Пишите письма - читать онлайн бесплатно полную версию книги . Страница 24

Всякое письмо – лакуна, развивающая саму способность читать между строк, где выведен контекст симпатическими чернилами симпатии и любви. Что там еще между строк? отпечатки пальцев, след взгляда, след солнечного луча. Но не только между строк, и меж шелестящих страниц издавна прятались маленькие (да не такие уж маленькие!) подарки: сухой цветок, локон, рисунок, фотография, ленточка закладки. “Гори, письмо любви, гори, она велела!” Сколько писем сожжено было поневоле. Дым от них взлетел в облака, выпал дождем и поднял травы.

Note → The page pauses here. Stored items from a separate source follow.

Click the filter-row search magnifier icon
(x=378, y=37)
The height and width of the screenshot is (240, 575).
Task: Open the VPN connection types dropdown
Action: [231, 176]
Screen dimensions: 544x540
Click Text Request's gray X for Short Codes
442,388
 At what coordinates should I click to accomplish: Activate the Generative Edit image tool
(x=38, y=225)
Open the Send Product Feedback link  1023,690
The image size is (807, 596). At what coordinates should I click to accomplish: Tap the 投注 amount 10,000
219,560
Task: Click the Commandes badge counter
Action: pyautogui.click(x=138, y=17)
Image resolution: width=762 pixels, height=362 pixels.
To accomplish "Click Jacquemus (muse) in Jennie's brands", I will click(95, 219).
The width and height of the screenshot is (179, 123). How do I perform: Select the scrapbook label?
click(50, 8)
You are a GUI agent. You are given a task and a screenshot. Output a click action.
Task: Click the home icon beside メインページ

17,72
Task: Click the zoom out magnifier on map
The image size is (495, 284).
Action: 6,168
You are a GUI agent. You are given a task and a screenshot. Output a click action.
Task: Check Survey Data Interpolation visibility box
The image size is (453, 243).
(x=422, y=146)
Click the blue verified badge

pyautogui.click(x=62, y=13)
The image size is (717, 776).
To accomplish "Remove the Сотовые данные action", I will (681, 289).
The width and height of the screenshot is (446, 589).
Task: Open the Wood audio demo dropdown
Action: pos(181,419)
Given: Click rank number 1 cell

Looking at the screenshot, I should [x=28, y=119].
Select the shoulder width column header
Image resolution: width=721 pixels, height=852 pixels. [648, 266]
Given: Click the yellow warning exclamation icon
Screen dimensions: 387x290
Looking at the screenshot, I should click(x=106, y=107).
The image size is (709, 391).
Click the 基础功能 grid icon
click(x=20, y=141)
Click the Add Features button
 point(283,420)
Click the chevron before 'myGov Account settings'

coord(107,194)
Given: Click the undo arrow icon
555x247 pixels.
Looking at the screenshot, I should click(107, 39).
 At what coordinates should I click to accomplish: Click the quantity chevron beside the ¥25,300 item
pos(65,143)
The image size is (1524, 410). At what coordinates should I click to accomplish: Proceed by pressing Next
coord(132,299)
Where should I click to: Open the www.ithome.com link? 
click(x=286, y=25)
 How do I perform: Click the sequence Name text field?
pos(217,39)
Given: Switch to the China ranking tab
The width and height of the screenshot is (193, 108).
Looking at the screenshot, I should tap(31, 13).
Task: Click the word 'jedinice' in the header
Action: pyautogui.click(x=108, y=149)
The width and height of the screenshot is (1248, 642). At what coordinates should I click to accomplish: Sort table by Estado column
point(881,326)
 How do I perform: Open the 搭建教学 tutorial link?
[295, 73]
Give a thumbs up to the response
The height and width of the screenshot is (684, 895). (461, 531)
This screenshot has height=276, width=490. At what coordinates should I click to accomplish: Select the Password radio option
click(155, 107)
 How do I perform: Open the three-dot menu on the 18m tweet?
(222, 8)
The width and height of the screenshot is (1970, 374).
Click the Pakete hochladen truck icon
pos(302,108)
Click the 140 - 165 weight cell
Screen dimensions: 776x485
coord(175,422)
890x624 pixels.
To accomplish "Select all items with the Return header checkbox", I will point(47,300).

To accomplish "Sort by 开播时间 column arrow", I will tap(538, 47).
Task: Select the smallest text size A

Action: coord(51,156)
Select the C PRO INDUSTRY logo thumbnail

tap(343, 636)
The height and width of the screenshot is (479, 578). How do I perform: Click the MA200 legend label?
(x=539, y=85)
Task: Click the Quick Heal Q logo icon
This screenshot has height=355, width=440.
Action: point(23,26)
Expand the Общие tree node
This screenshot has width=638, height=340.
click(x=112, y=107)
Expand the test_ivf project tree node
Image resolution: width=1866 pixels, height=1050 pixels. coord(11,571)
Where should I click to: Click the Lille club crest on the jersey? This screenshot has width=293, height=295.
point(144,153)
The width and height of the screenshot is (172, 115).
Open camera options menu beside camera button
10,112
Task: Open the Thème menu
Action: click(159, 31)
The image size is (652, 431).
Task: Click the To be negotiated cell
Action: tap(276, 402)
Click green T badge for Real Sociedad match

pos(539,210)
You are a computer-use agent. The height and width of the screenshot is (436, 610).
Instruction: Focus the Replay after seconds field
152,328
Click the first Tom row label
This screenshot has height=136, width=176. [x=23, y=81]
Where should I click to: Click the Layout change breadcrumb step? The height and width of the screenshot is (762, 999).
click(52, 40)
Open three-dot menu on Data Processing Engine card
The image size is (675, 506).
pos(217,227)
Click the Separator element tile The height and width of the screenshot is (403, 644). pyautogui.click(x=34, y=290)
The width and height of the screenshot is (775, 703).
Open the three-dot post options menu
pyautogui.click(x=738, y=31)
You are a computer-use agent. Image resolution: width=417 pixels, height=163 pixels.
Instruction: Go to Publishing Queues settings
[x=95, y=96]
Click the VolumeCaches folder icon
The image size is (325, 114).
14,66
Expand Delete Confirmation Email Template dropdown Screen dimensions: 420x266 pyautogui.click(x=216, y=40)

Почему, думала я, почему я никогда не писала Студенникову?! И через три недели в поезде в Туву я стала писать ему то письмо в день, то по нескольку дней одно послание. “Я – неотправленное письмо, – выводила я, – но это полуправда; на самом деле я – письмо до востребования; извини меня за это!” – Что-то я давно не видела Студенникова.

– Не так и давно. Он только что уехал, – отвечал Наумов, пряча рукопись.

– Куда?

– Да опять на какую-то конференцию… или слет дизайнерский… транспорт… приборы… какой-то южный безумец ожидался то ли с планерами, то ли тоже с бумажными змеями. В Одессу он уехал. На неделю, что ли.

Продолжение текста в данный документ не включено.